The most effective solutions will be those that are built upon a distinct template to support the reporting of heart valve abnormality and surveillance. The GSST study adopted common database fields to identify the most effective format of a valve clinic report, highlighting the questioning required to inform the need for referral. The study provides a framework for physiologist and nurse-led valve clinics. The smartest systems guide clinicians through patient consultations – prompting specific questions (based on the GSST framework) to determine whether a patient needs an immediate referral to a cardiologist. In addition, clinicians need full visibility of vital elements such as patient history, valve pathology, valve history and a patient’s medications – as well as a view of sequential echoes to examine changes in valve structure. They must also note any symptoms or changes in outlook that emerges through discussion with a patient. Effective CVIS can capture and evaluate this holistic information and intuitively escalate a referral when guiding criteria has been met.
Cardiology reporting tools are widely used across the NHS, giving cardiologists access to all the information a hospital may have on a patient. The best allow multimodality image viewing and reporting from a single patient file – enabling clinical decisions to be made in real time. These powerful tools can have a transformative impact on healthcare services; accelerating care, optimising resources and improving patient outcomes. However, on its own, access to information is not enough; data is only effective if it’s used to drive processes and inform decisions. To enable this, systems need to be tailored to reflect the nuances of individual clinicians’ needs.

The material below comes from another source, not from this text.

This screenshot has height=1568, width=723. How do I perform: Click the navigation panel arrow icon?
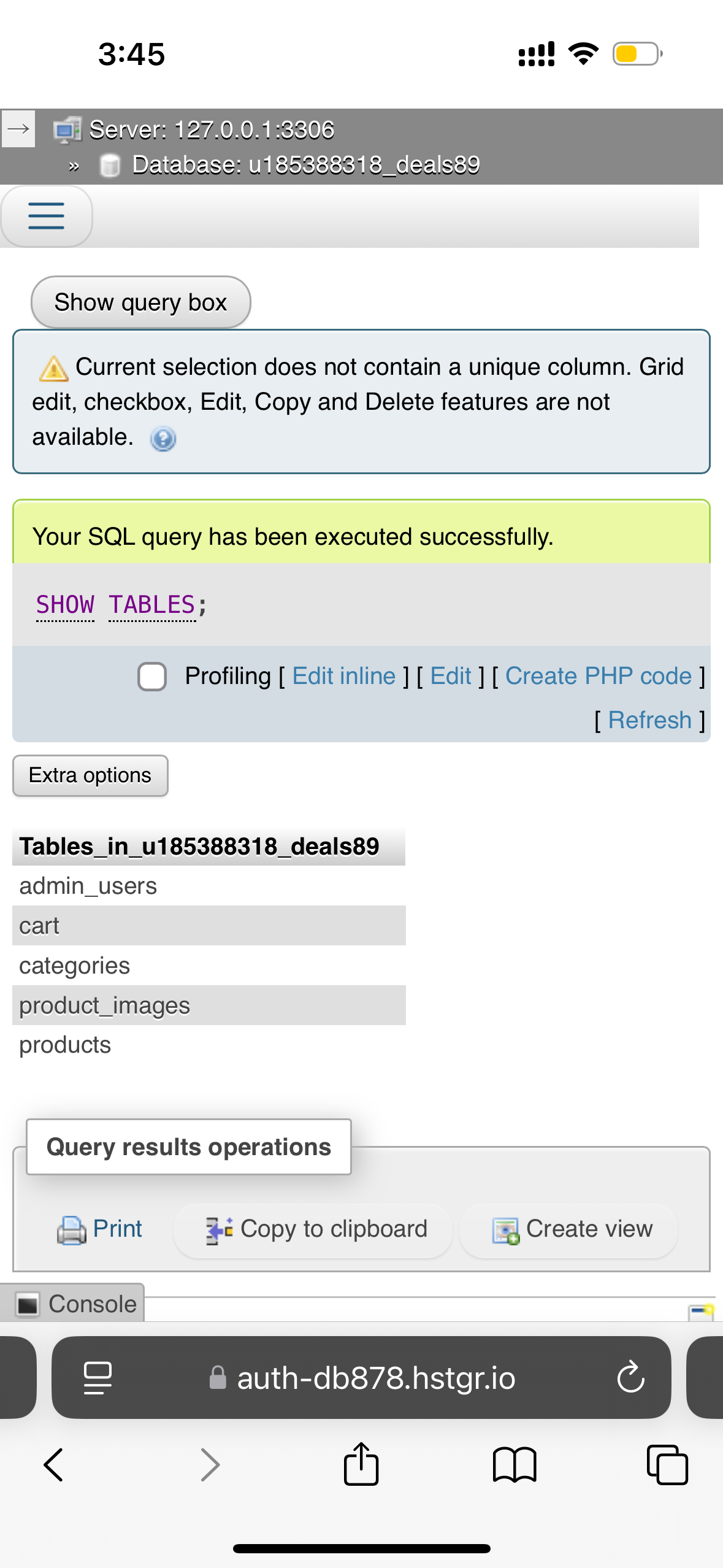[18, 129]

The customised application of CVIS for physiologists and nurses is therefore essential if trusts are to develop more effective models of cardiology care. Physiology and nurse-led echo valve clinics present a fantastic opportunity to relieve the burden on cardiology services and enhance the patient experience. But the echoes of excellence will only reverberate around the NHS if cardiology teams are empowered by real-time information that drives timely, responsive decision-making.